There are 3 comments for this article
  1. Tim R Nichols at 12:34 pm

    It’s true, I see it here in Africa where everyone wants to know “the exact number of babies that are being saved” regardless of the price of the system or the overall value that is being added to the healthcare system overall. Organizations go building systems, collecting data, only to be shutdown by policy makers who either don’t want to know the correct numbers or are worried that it’s going to show the real issue when it comes time to integrate the data and that the money that was supposed to be used on upgrading the system went towards their brother’s pet project.

    In our situation, the real change would come through having the organizations team up and leverage connections to put pressure on the policy makers to get their act together so we can maximize the value of the data and systems we’re putting in place as opposed to building something parallel just to report back to donors that we’re creating “change”. By integrating and upgrading the medical records, systems, and policies, it would then put an umbrella over the heads of many while maximizing results for tax payers, and creating a bridge for transparency and thus accountability.

  2. Amandeep Singh at 4:01 pm

    Another example of the nightmare happening in daylight on the ground:

    As we are talking , the country arm of WHO is being held responsible for the panic they triggered for the recent outbreak of latest EV71 virulent strain in Cambodia (60+ kids died in last 3 months). The agency claimed it to be a ‘mysterious illness’ to have never occurred before. CNN and other news teams have arrived in Cambodia on the basis of that and pictures/video have started to appear on television. But little regional awareness and coordination would have kept WHO informed that the disease is nothing new in Philippines, Vietnam, Brunei and China which have faced such intermittent outbreaks in last 5 years. Furthermore, the type of disease announced is not the same which is confirmed now (after the WHO announcements).
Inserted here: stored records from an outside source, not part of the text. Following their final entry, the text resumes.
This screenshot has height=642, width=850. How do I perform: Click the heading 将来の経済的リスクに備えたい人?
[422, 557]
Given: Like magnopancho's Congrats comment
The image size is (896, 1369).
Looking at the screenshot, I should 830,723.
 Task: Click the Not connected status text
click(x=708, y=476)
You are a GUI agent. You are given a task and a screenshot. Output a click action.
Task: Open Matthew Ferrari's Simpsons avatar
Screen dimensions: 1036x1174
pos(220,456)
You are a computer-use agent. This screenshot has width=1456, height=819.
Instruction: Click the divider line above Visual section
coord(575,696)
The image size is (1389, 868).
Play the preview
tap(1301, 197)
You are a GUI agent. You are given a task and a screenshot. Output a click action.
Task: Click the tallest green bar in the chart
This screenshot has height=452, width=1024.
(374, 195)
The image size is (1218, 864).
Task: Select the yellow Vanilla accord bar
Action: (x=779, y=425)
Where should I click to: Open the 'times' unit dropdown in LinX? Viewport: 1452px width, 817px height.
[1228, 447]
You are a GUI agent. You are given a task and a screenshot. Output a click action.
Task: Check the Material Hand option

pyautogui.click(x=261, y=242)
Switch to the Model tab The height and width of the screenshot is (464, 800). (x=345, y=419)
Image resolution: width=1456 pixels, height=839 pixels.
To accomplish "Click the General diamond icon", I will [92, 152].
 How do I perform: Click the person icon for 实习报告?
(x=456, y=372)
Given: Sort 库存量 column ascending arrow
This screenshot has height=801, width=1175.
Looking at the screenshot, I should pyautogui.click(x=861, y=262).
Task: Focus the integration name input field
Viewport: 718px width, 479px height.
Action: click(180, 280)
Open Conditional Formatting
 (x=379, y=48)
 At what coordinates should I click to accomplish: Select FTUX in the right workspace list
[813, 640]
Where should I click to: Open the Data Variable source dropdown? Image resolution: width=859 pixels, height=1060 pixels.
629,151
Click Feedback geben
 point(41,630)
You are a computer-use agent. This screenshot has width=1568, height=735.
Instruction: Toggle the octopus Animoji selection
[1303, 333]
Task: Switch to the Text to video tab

    The ‘overall value’ is a very interesting concept. I draw parallel lines with the HTA (Health Technology Assessment)frameworks being developed for pharma industry in Europe. It evaluates new drugs for additional benefits per extra unit cost (paid in addition to current drugs). This puts a cap on the price you can demand from market. I believe, in future, same can be applied to non-profit programs with funding tied to what value they are creating in the system.

  3. Tim R Nichols at 9:04 am

    Totally, I feel that knowledge share should be one of the largest outcomes of all the aid organizations instead of each one trying to grab its chunk of the market and feed the numbers back to the funders to meet some quota. I’ve been in contact to the GSMA mHealth alliance down here and that’s what most of problem is that two aid organizations can be operating in two villages right next to each other, using two different “standards” for technology, two different standards for HIV & health related terminology, when really trying to combat the same health related issue.

    We have thousands of technical tools, most of them free, millions of people operating on the ground, but no centralization of data, ideas, and little communication between the teams on the ground. There needs to be a middle layer between the giant aid organizations and the NGOs on the ground that take market segments and experiences and make sure that everyone is on the same playing field.